• **Activity**
Pictures in the material below are to be left out, and only the lines from the line with "The image size is (750, 480)." up to and including the line with "Click the New worksheet button" are to be written out exactly.

• **Records to process**
★ ★ ★ ★ ★ ★ ★

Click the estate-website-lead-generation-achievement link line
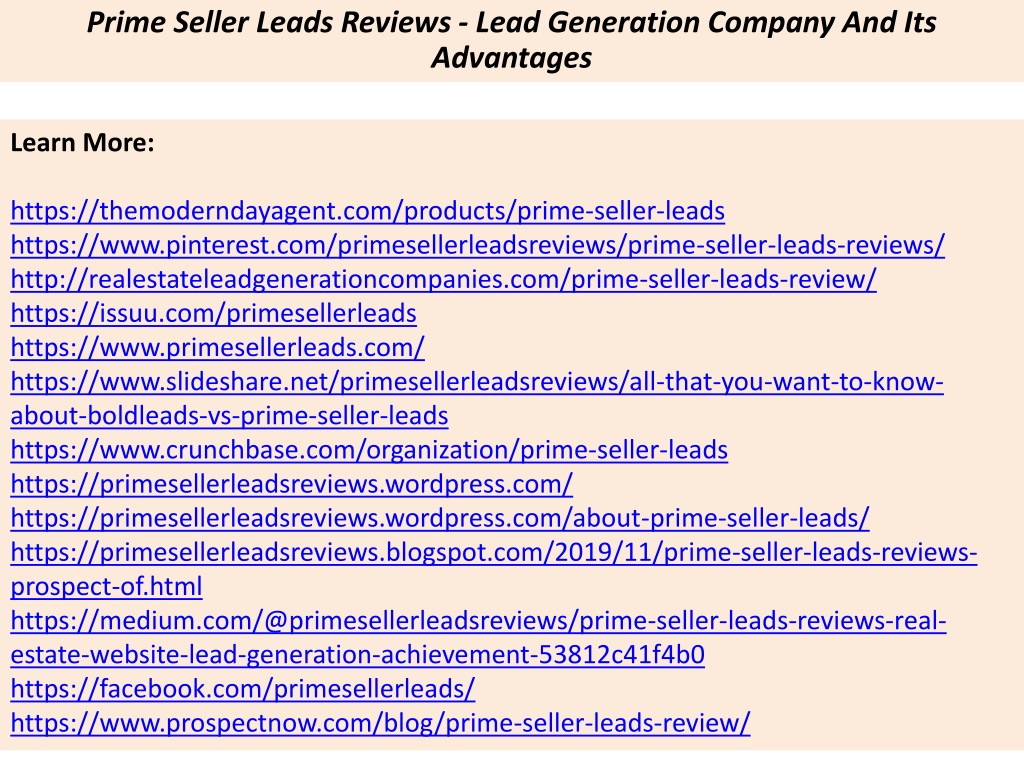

★ ★ ★ ★ ★ ★ ★

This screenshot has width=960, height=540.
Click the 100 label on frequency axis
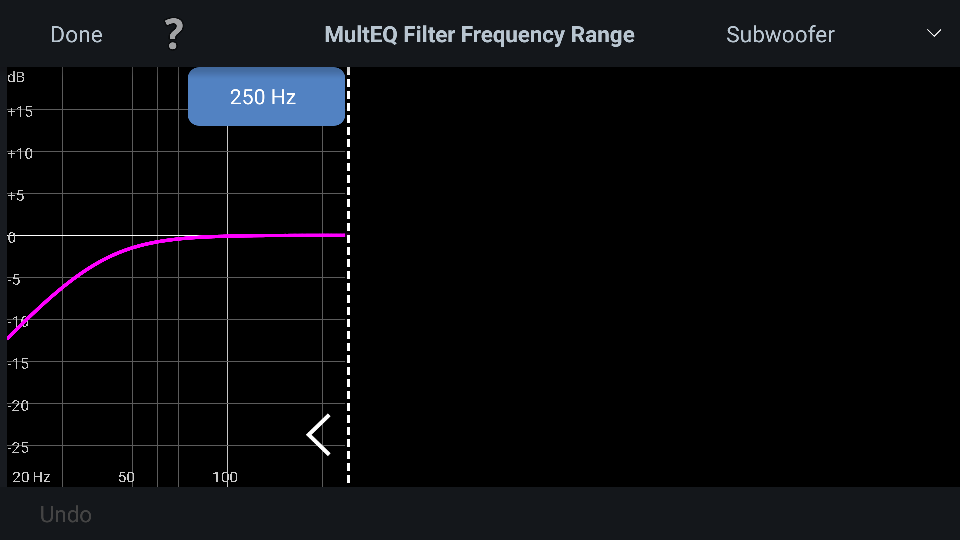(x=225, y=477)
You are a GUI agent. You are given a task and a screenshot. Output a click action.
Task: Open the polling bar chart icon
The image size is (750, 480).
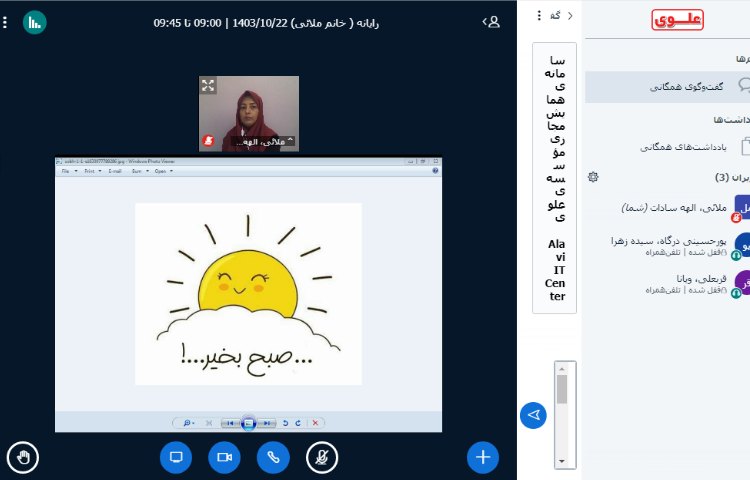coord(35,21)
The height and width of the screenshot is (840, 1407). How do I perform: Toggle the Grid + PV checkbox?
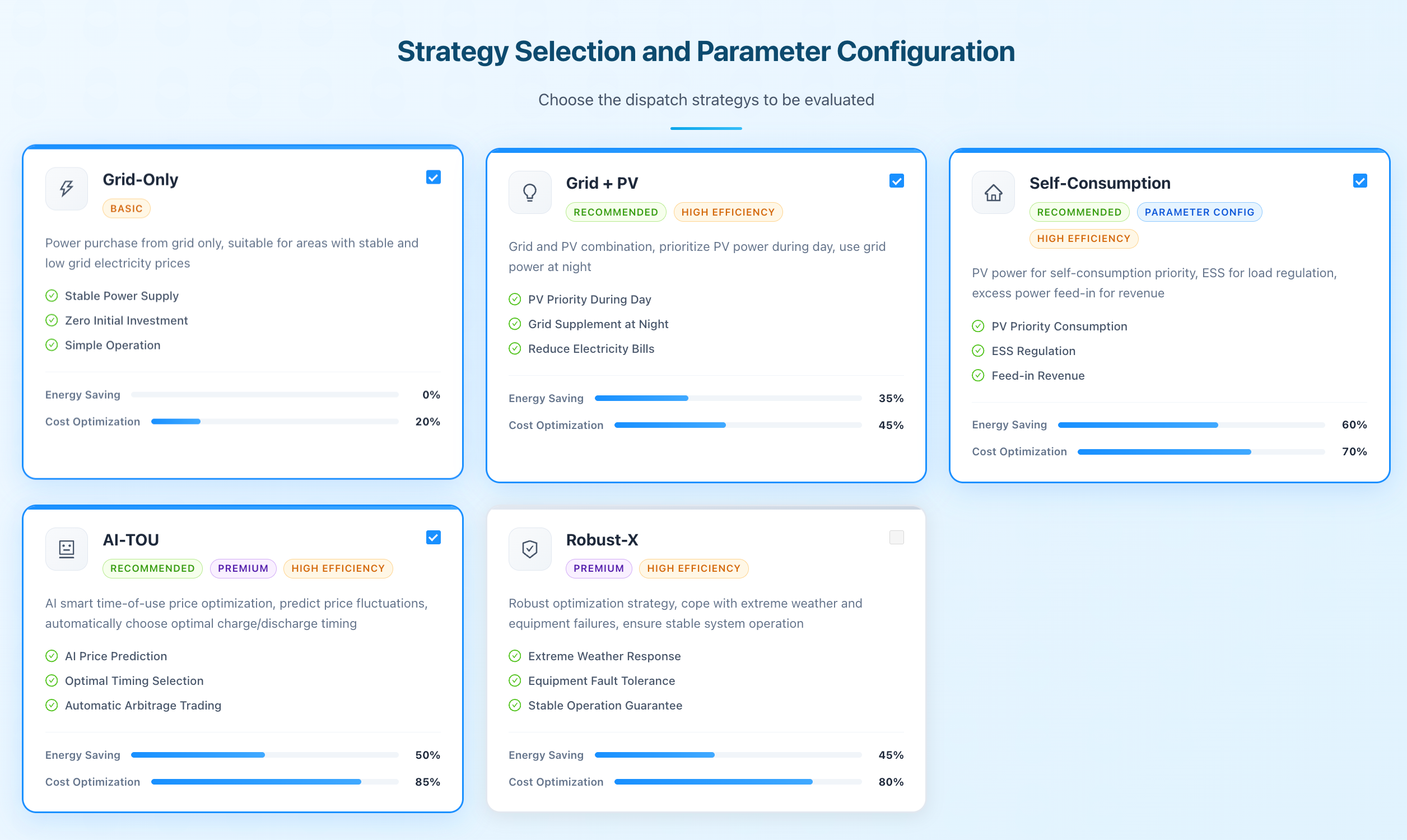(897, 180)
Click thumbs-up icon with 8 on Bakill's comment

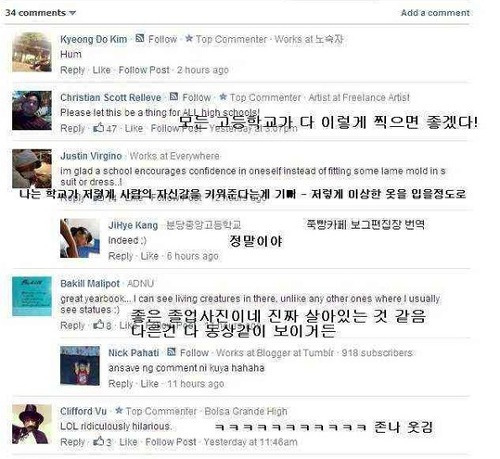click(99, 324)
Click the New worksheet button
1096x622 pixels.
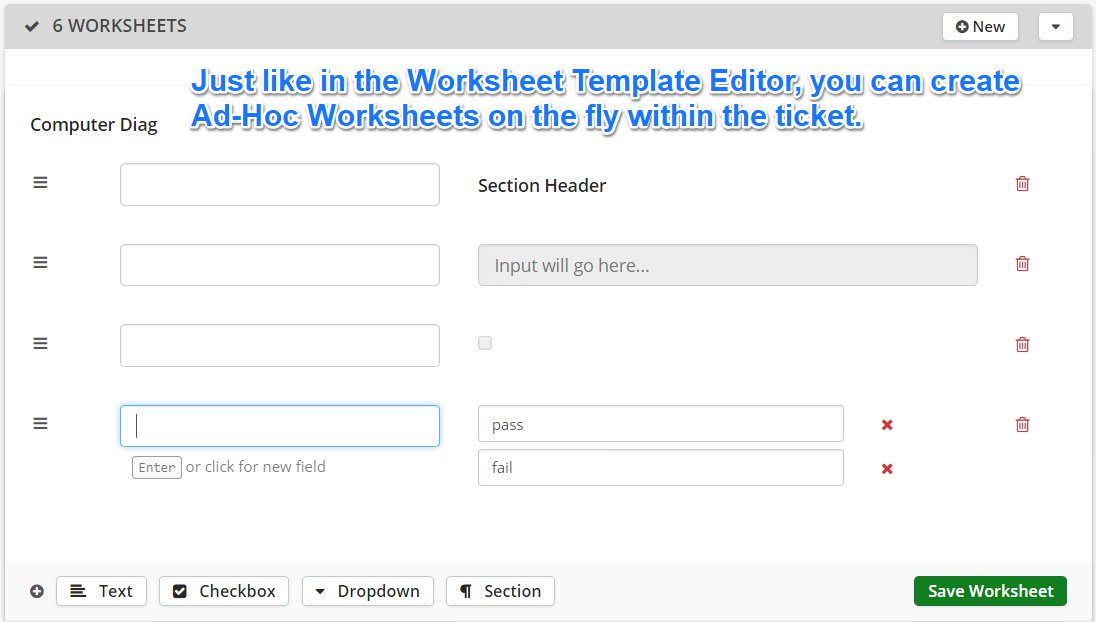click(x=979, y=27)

★ ★ ★ ★ ★ ★ ★

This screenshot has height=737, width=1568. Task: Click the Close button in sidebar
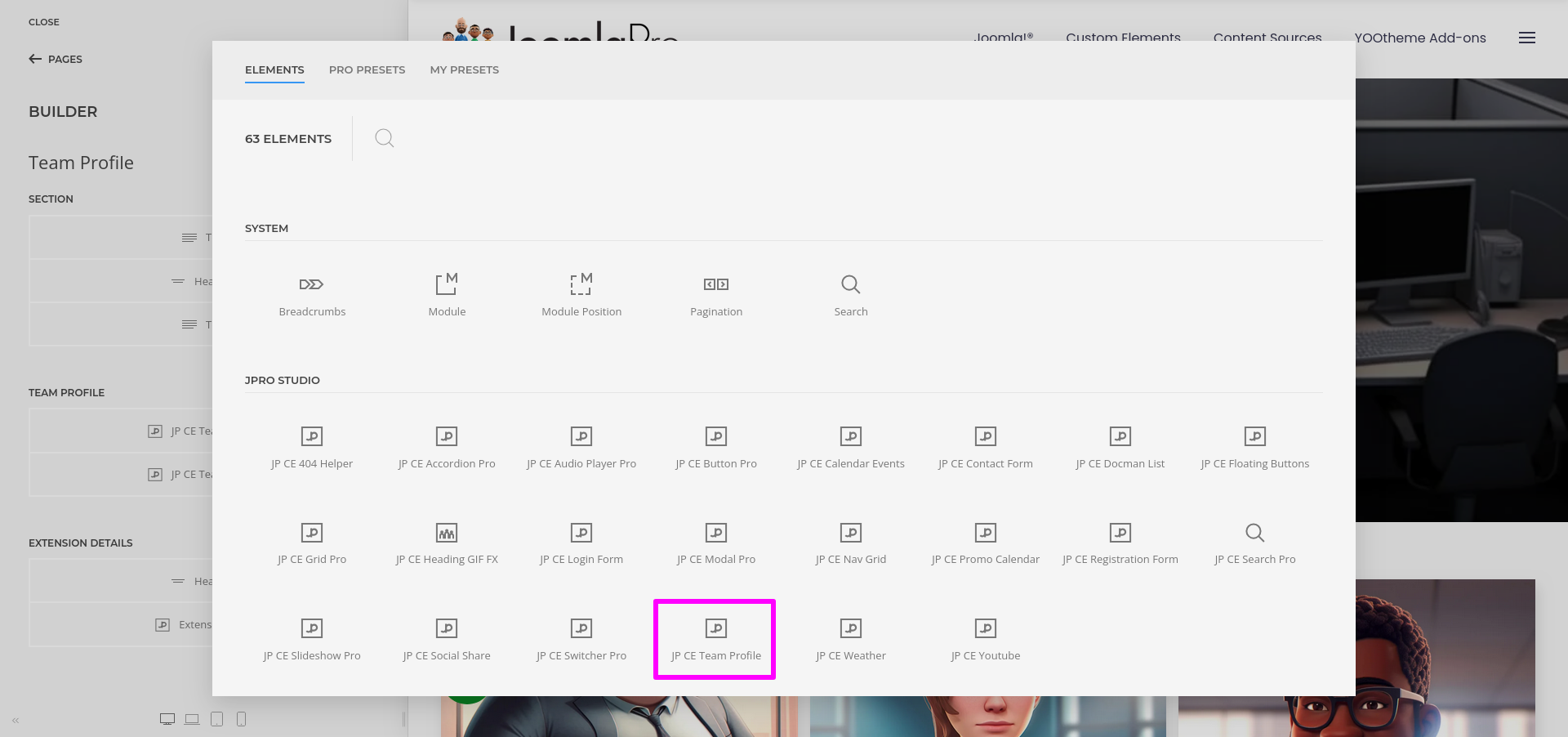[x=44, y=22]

★ ★ ★ ★ ★ ★ ★

• **Output below**
The image size is (750, 480).
coord(35,21)
The height and width of the screenshot is (840, 1407). How do I perform: Toggle the Grid + PV checkbox?
(897, 180)
Click thumbs-up icon with 8 on Bakill's comment

click(99, 324)
Click the New worksheet button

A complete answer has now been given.